9.2.3 Chain-of-Thought Reasoning Strategy

Section focus

If we summarize the previous section in one sentence, it is:

Reasoning problems depend on intermediate states

Then this section asks:

How do we make the model more willing, and more consistent, to write intermediate states explicitly?

The Chain-of-Thought strategy, or CoT, is built around one core idea:

Don’t ask for the answer directly
First let the model break the problem into steps, then give the conclusion

Learning Objectives

Understand why Chain-of-Thought reasoning improves multi-step task performance
Understand what kinds of tasks CoT is suitable for, and what kinds it is not
Use runnable examples to understand the difference between “answer directly” and “answer step by step”
Understand how to use structured reasoning in production instead of uncontrolled long-form text

Why does “thinking through the steps first” help?

Because many problems do not reach the end in one jump

For example, consider this problem:

A product originally costs 80 yuan, gets 20% off, and then another 5 yuan is subtracted. What is the final price?

If the model generates the answer directly, it may make very typical mistakes:

Treat “20% off” as subtracting 20 yuan
Forget the final 5 yuan discount
Get the step order wrong

But if it first breaks the process into steps:

80 * 0.8 = 64
64 - 5 = 59

the final answer is usually more stable.

The core of CoT is not “writing more,” but “exposing intermediate structure”

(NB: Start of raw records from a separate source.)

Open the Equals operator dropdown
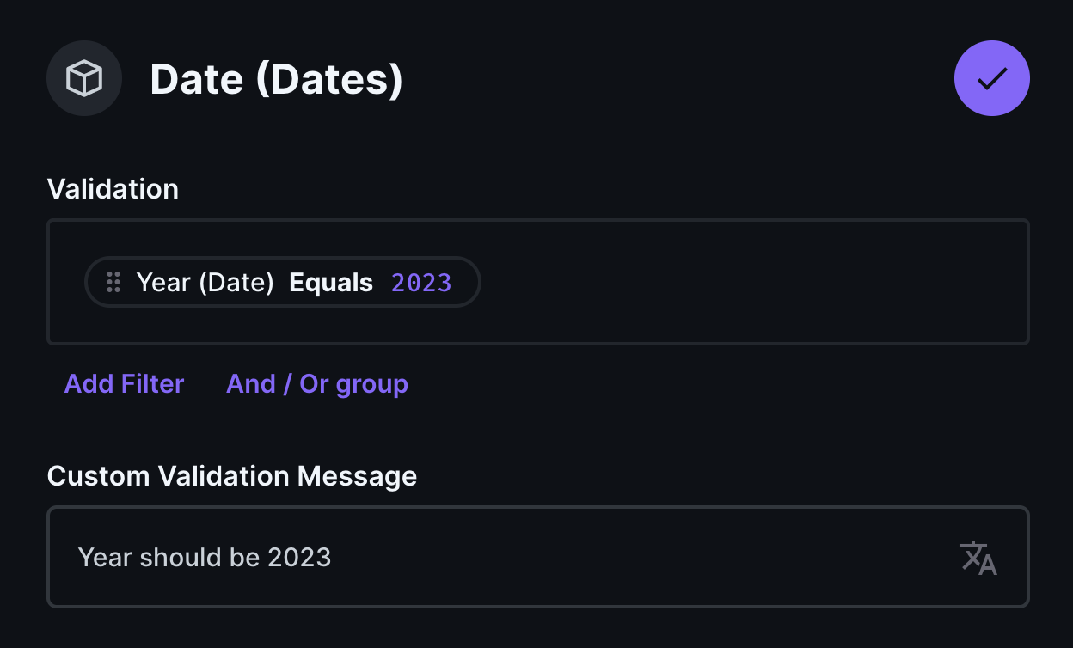The height and width of the screenshot is (648, 1073). 331,282
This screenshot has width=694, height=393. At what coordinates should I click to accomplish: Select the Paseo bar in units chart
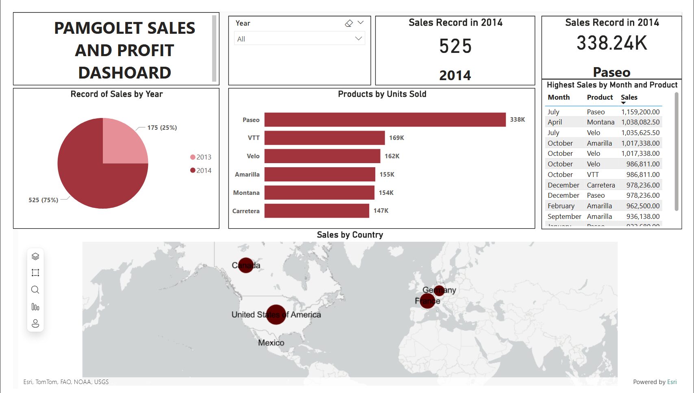385,120
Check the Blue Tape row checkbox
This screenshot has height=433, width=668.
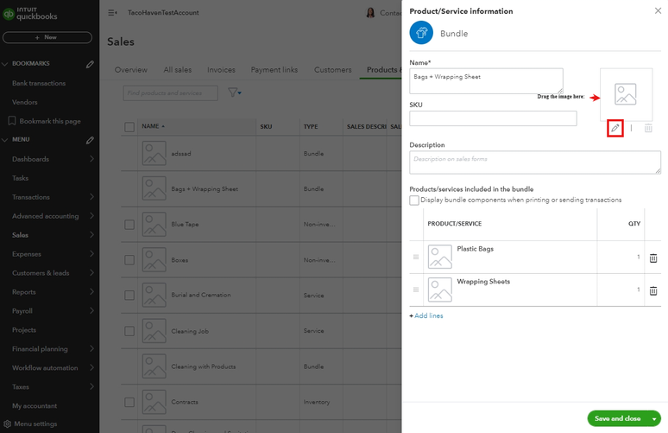click(129, 225)
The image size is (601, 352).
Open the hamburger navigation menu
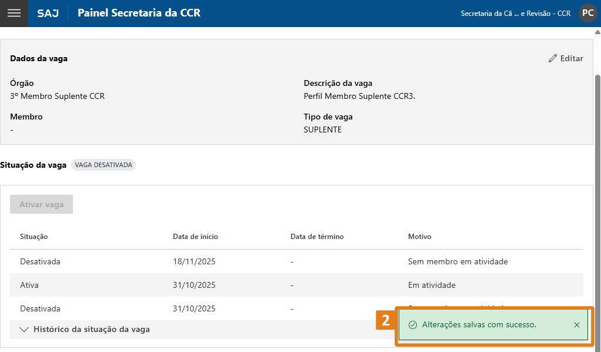pos(14,13)
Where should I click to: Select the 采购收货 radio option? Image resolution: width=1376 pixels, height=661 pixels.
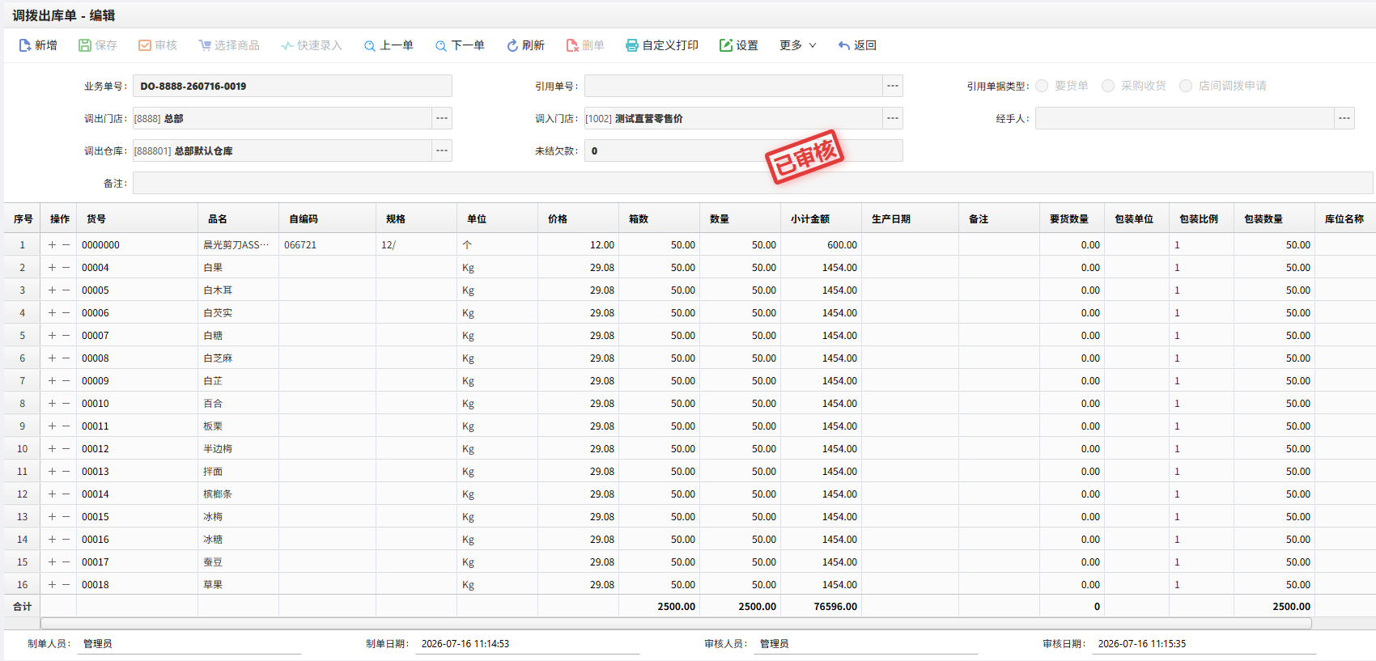coord(1108,86)
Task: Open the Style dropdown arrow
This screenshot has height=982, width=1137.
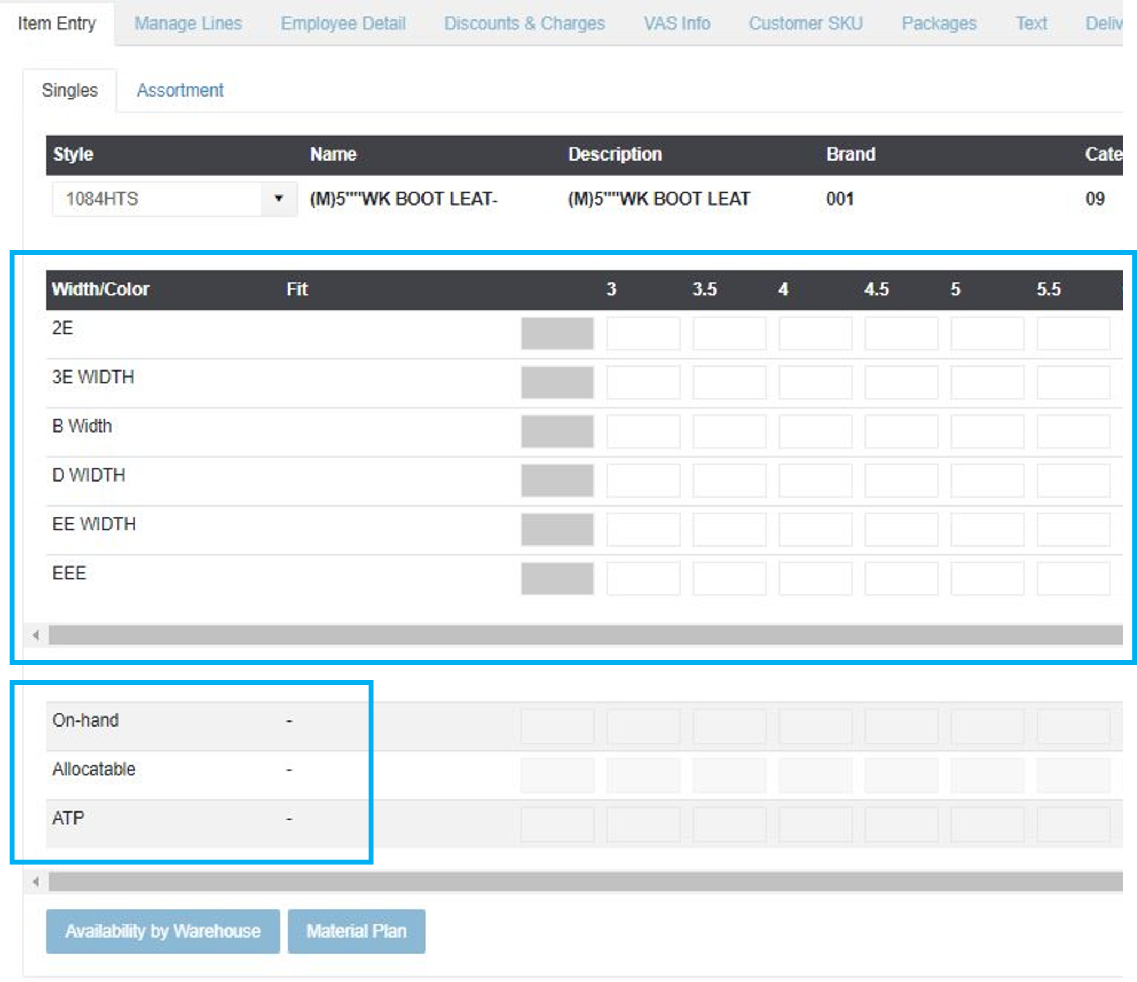Action: [279, 198]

This point is especially important. The real value of Chain-of-Thought is not:

Making the output longer

But rather:

Making local facts
Intermediate variables
Step dependencies

explicit.

An analogy: scratch paper is not for looking serious

When students solve problems, they use scratch paper not to make the answer longer, but to:

prevent the mental state from being lost
break a complex problem into smaller parts
make checking easier

CoT plays a similar role for models.

First, let’s compare “direct answer” and “chain reasoning”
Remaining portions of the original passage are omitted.